-電子カルテについて一考-

 今、病院では電子カルテ(オーダリングシステム含む)の導入が進展しています。私が心配に思うのは、電子カルテ導入による莫大な費用負担です。導入時の初期費用は抑えられても、機能拡張時には他メーカーとの比較ができず、その度に莫大な費用を請求されるということをよく聞きます。また、保守費用もかなりの金額になります。更には一度導入してしまうと引き返しがきかず、ある程度のスパンで更新が必要になり、当然その費用も莫大です。
 電子カルテ自体は収入を生むものではありません。また、その使い方によっては効率化の逆方向に向かうこともあります。
 業者選定、機種選定、機能選択など、中長期での費用負担も含めて、しっかりした計画の下で電子カルテを導入したいものです。

-がん診療について一考-

「がん」に活路を見出す中小病院という興味深い特集記事が載っていました。その中で、「緩和ケア病棟の損益分岐点は17床」という記事が目に留まりました。施設基準上は7対1の看護配置ですが、2人以上の夜勤体制が条件のため病床数が何床であっても最低14人の看護職員が必要になります。よって、17床が損益分岐点というのは頷ける数字です。しかしながら、これは医師の配置が1人という前提での話のように思います。18床以上の緩和ケア病床となると、1人の医師で運営できるのか疑問です。緩和ケア病棟の運営が経営上いかに厳しいかがわかります。
 記事の同じページにがん拠点病院とホスピスの中間に位置する機能の病院を目指している病院のことが掲載されていました。これから、「がん診療」に取組む病院にあっては一考の価値ありではないかと思います。

特集記事:日経ヘルスケア9月号「がん」に活路見出す中小病院

-13対1以下がピンチ!?-

 診療報酬次回改定に向けて、以前より一般病棟13対1以下の入院基本料が大幅に減額される方向で議論が進められていることは、多くの記事などで目にしたことと思います。そしてこのほど、障害者施設等入院基本料13対1以下の入院基本料においても一般病棟同様の改定が決定的だとの話が耳に入ってきました。
 この議論が13対1以下の一般病棟が療養病棟の診療内容・平均在院日数などと大差ないだろうとの予測から端を発していることを考えると、障害者病棟も一般病棟同様の改定が避けられないのは頷ける話です。
しかしながら、中医協の調査では当初の予測とはかなり異なった調査結果が報告されており、現在様々な議論がなされているようです。
 上記のことを決定的と予測できる段階ではありませんが、該当する病院にあっては、最悪のシナリオを予測し対策を講じておく必要があると思います。

「じゃいつやるの?今でしょ!」

 経営が思わしくない病院を訪問して感じるのが、「何事も動くのが遅い」といことです。

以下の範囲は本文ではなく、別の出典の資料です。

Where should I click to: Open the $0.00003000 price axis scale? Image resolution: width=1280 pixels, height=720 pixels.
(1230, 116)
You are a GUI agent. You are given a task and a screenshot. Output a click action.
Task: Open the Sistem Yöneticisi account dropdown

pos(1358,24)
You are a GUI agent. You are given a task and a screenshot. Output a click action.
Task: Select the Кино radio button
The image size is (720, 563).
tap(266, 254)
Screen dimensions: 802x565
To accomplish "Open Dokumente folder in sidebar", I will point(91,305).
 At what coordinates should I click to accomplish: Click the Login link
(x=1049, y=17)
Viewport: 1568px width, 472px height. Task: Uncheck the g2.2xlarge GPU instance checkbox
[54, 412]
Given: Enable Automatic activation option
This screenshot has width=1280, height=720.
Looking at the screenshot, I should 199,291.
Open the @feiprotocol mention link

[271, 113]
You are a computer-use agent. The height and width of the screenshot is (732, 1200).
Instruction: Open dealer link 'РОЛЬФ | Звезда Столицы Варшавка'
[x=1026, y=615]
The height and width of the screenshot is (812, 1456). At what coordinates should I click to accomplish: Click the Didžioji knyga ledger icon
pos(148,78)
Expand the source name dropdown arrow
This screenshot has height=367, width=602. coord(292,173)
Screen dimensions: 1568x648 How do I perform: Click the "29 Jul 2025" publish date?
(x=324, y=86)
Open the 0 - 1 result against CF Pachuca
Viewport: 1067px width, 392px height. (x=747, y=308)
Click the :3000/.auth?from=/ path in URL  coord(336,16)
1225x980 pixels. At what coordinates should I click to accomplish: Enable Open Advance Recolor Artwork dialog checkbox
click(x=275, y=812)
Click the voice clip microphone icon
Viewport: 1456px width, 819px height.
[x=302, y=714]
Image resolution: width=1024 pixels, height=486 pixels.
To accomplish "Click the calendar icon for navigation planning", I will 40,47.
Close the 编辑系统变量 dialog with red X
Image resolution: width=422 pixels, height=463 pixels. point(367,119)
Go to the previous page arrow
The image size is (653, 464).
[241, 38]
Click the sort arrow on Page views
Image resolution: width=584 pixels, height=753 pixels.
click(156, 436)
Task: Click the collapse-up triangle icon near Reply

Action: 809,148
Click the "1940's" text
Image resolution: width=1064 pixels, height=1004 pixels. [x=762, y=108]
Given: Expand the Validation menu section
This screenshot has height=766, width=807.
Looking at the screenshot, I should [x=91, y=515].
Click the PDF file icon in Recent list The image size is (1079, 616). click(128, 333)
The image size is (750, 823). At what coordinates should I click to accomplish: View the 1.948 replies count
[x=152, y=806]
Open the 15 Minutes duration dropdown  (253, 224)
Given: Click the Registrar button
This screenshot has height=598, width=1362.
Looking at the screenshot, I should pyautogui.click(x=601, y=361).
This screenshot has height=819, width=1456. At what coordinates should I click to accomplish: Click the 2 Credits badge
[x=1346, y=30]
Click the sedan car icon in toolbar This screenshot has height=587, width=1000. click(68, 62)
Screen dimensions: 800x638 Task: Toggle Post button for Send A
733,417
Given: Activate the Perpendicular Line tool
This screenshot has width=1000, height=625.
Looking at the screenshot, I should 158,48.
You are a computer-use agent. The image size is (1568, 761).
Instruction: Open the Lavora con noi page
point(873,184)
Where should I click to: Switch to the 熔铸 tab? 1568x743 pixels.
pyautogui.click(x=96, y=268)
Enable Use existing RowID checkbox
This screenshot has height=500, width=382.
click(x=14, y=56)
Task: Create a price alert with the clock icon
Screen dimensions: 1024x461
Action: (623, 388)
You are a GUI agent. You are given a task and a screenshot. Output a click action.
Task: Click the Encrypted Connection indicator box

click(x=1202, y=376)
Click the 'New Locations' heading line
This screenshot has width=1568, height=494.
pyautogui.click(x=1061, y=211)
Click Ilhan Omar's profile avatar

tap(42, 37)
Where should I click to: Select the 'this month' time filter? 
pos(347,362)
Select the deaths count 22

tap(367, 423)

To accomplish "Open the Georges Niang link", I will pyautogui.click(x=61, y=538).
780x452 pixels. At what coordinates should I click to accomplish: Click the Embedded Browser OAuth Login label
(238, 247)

何かをやると決めたときに何かと理由をつけて、場合によっては理由もなく、事を始めるのを先延ばしにしようとします。

 やると決めたら「すぐにやる」癖をつけないと先が思いやられます。すぐに始めると、うまくいくがどうかが早く見極められます。やってみなければわからないことはたくさんあるはずです。

 一番怖いのは決断を先延ばしにして、選択肢が限られ、抜き差しならない状況になることです。

 テレビCMでも言っているように、「じゃいつやるの?今でしょ!」で行こうではありませんか。

ブログ始めました

 初めてのブログ掲載になります。筆不精の私ですので継続できるか心配ですが、肩ひじ張らずにほんのちょっとした情報などを掲載して行こうと思っています。どうぞよろしくお願いします。

 この間、「脳卒中・リハビリ革命」というタイトルでテレビ放送がありました。
 リハビリは発症後6ヶ月が勝負で、6ヶ月を超えるとリハビリの効果はほとんど期待できなくなる。今、その6か月を超えてもリハビリ効果が発揮できる新たな取り組みが行われているという内容のものでした。
 すばらしい取り組みだと思いますが、まだまだほんの一部の取り組みですし、この取り組みが進んだとしても、やはり機能回復の勝負は発症後6ヶ月だと思います。そこでリハビリのキーワードになるのが、「早期に提供」「濃厚に提供」「効果的に提供」です。
 超高齢化社会が進展する中、リハビリは病院にとって重要な診療機能の一部になりつつあります。リハビリ機能の拡充は病院経営の改善にも寄与する可能性があります。これから、リハビリをどのように整備・拡充していくべきか。病院にとって重要なテーマになりそうです。